On each of these criteria this restaurant scores a hit. If there were any doubt on that you just need to observe the steady stream of diners looking for a table on any night of the week.

Katia concedes that things were slow to get going again after the long lockdown forced restaurants and other places in the horeca trade to close their doors.

But things are now getting back to normal, albeit with some of the now-familiar requirements such as the staff having to wear masks, hand gel at the entrance and the disposable paper menus.

The food, the main reason anyone visits a restaurant, is known to be excellent here and still does not disappointment.

If you are unfamiliar to Vietnamese cuisine, first bear in mind that in the north it is salty, spicy in the centre of the country and sweet in the south.

The cuisine here is from the south which is where Katia was born.

It might also help to know some of the best sellers on what is a very extensive menu. A top ten of the customer favourites include Wan-tan soup, nem croquettes, Got Thom, a cold starter, and Bo Lalot, a warm starter.

From the mains list, poulet croquant basilica tamarin is a favourite along with boeuf de Rangoon and canard saute aux piments and scampi grilles a la citronnelle.

There is a very good choice too of rice and noodles and, from these, the Riz Royal is a firm customer favourite.

The menu also features specialities including la fondue Vietnamese imperial, served for two people and priced €54.

Much of the menu is the same as it was before the confinement but there are also some very nice new dishes recently introduced such as steamed bream cooked in a banana leaf, duck with a Thai basilic spice and scampi with tamarin sauce. The grilled tofu with lemon leaf and chicken with cashew nut are also very good.

When it comes to that second of Katia’s “success recipe” – atmosphere – this place also scores well. It is spread over two levels, each tastefully furnished and stylish, and there’s an outside garden terrace.

This restaurant, apart from the food and ambience, scores well on the third of three criteria for success – service.

Here you will notice something quite unusual: everyone is female, apart from the male sous chef.

In the kitchen, there’s Bui Trinh, Dryen Nguyen and Minh Trang, the three lady chefs, plus another five women who work front of house.

In Vietnam, where all the staff hail from, it is quite typical to find women, rather then men, in the kitchen so this “all female team” continues a long-standing Vietnamese tradition.

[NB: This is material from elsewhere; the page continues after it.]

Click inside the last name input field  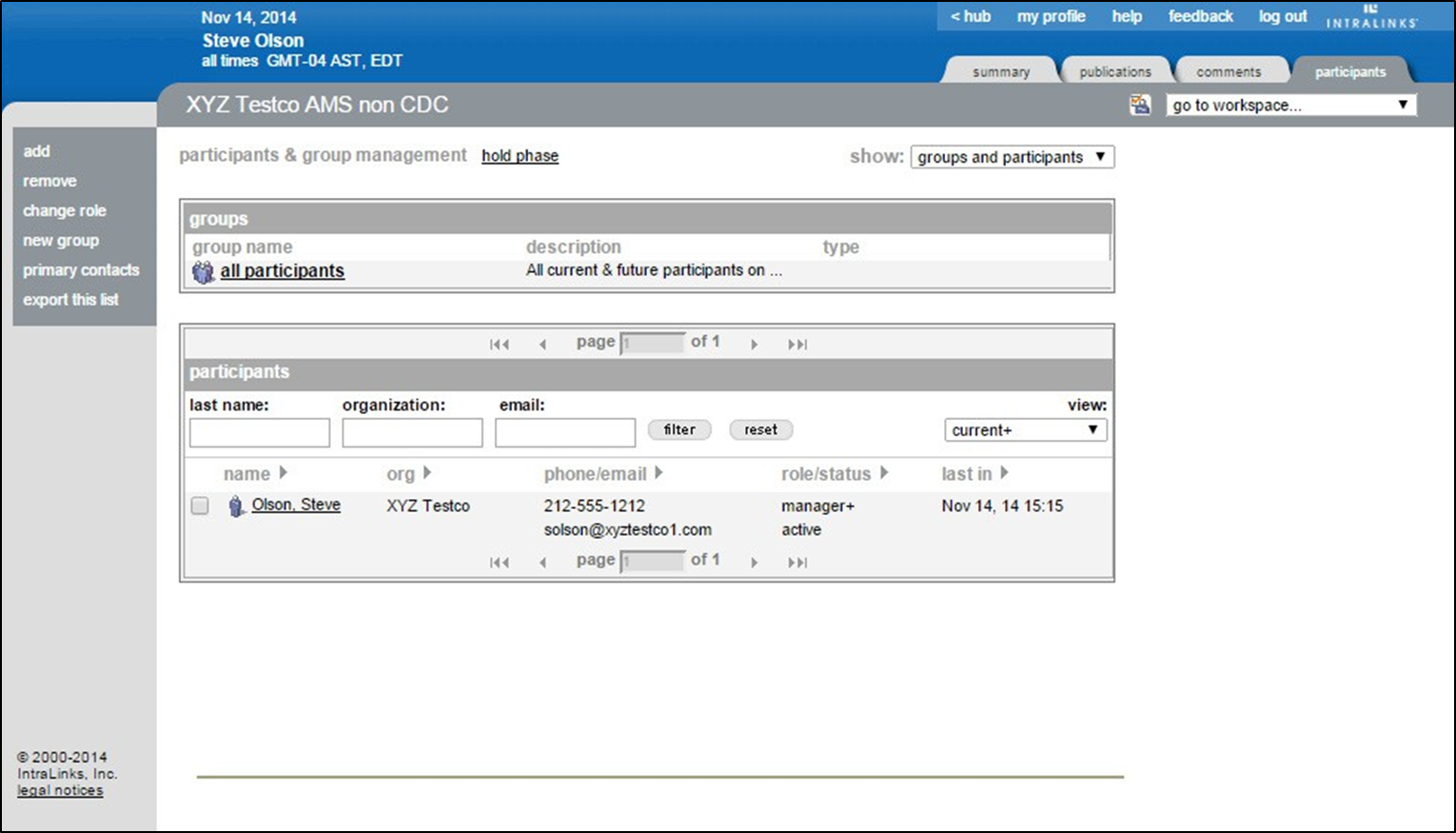258,431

The ladies, all very polite and welcoming, are also turned out in quite beautiful traditional South Vietnamese tunics,each specially brought to Belgium from Vietnam.

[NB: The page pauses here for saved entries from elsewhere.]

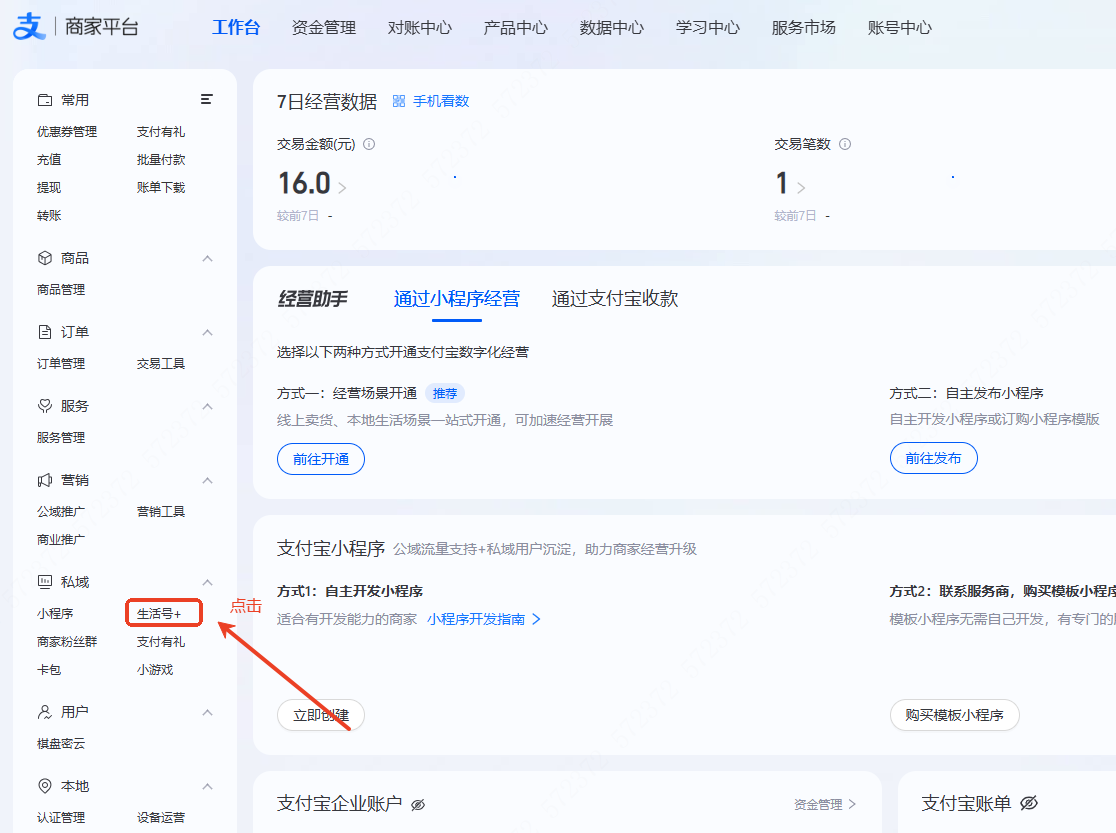Click the info icon beside 交易金额(元)
This screenshot has height=833, width=1116.
pyautogui.click(x=369, y=143)
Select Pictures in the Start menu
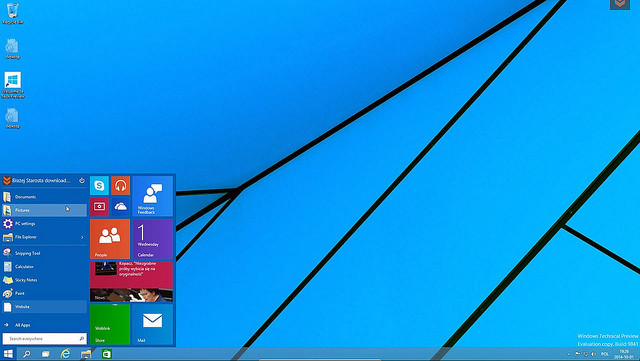Image resolution: width=640 pixels, height=361 pixels. tap(44, 210)
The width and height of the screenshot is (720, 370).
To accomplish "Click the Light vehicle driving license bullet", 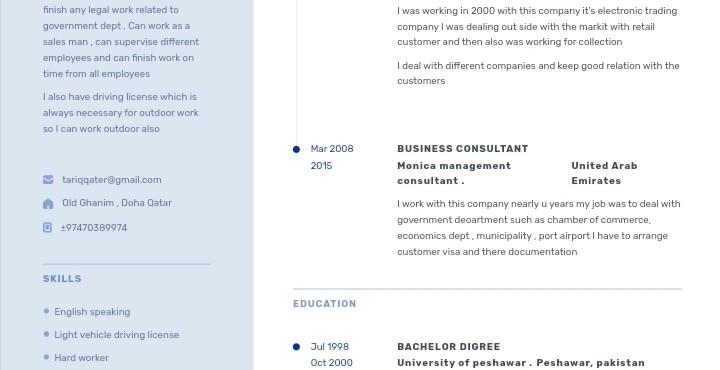I will click(46, 334).
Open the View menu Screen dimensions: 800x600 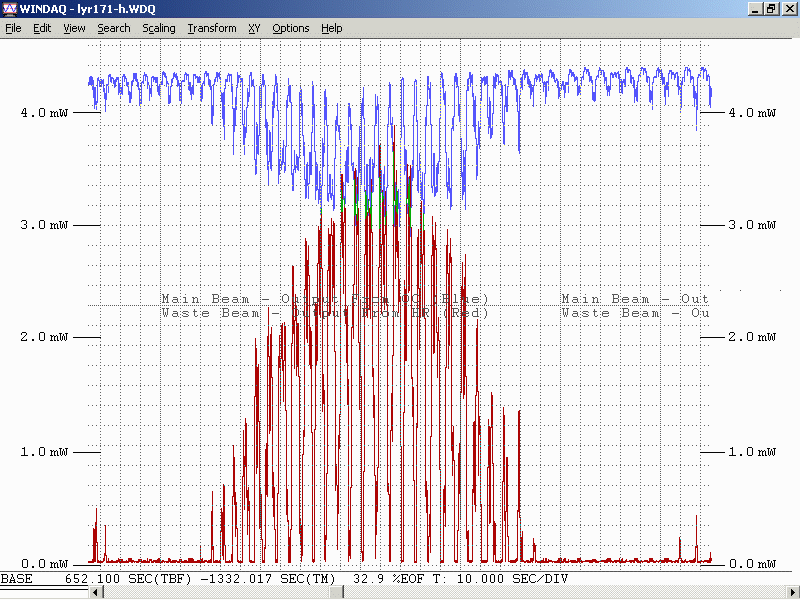(74, 28)
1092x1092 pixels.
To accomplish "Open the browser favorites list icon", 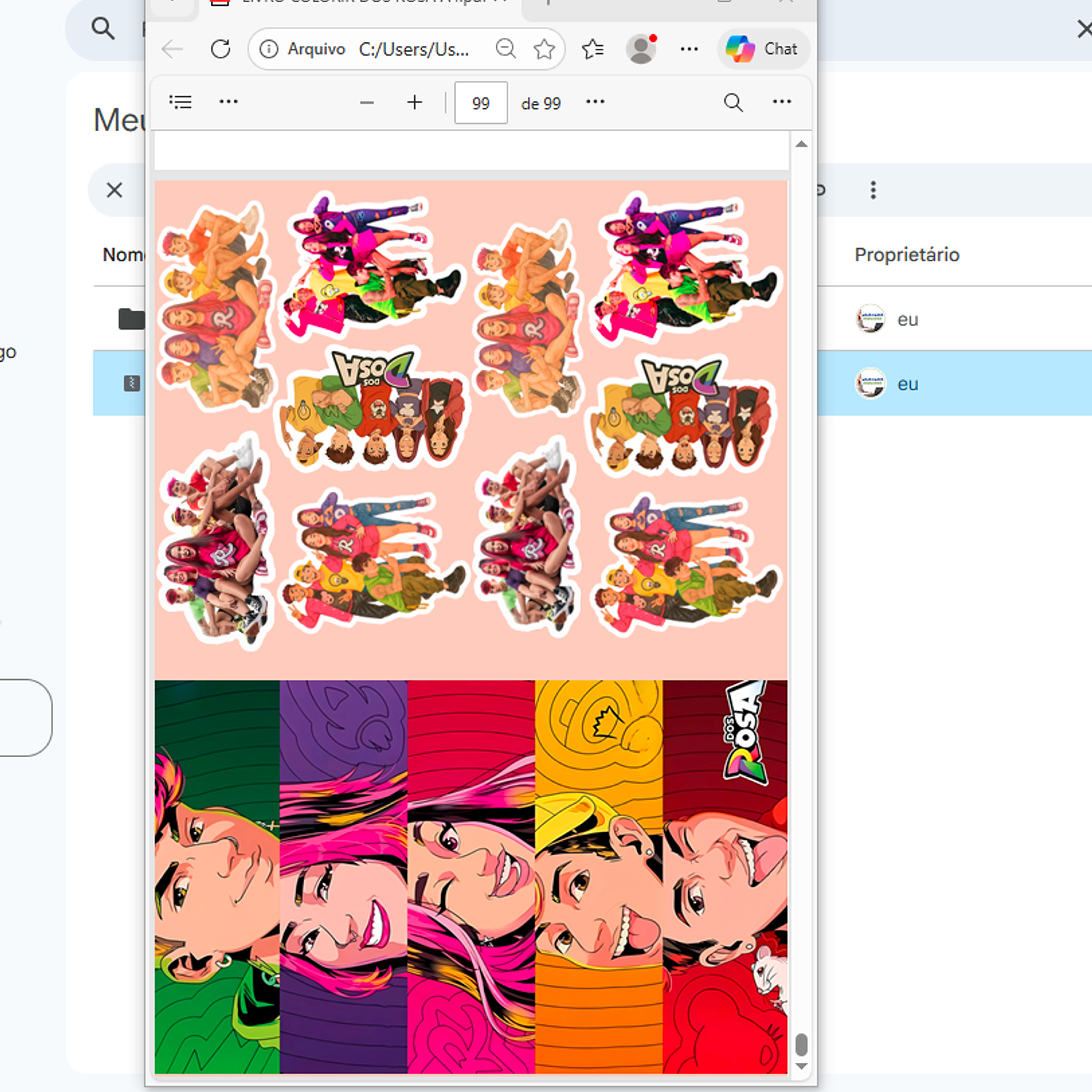I will pos(593,49).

Katia, who has been running this fine restaurant for over 20 years, forgot to mention that another “secret” of her (and her team’s) success is something a bit more prosaic – good,old fashioned hard work.

During the lockdown, everyone continued to work with the kitchen staff turning out countless takeaway deliveries for its loyal band of customers (it still does takeaways, with 10 per cent for spends of €25 and over).

Katia herself should now be on holiday in Spain but has chosen to stay with her staff to make sure the restaurant successfully re-launches after the long period of closure.

It is typical of the approach that has gained the restaurant recognition by Gaut and Millau and won it a loyal following.

The friendly Katia says, “I am very loyal to my customers and try to give of my best as do my team.”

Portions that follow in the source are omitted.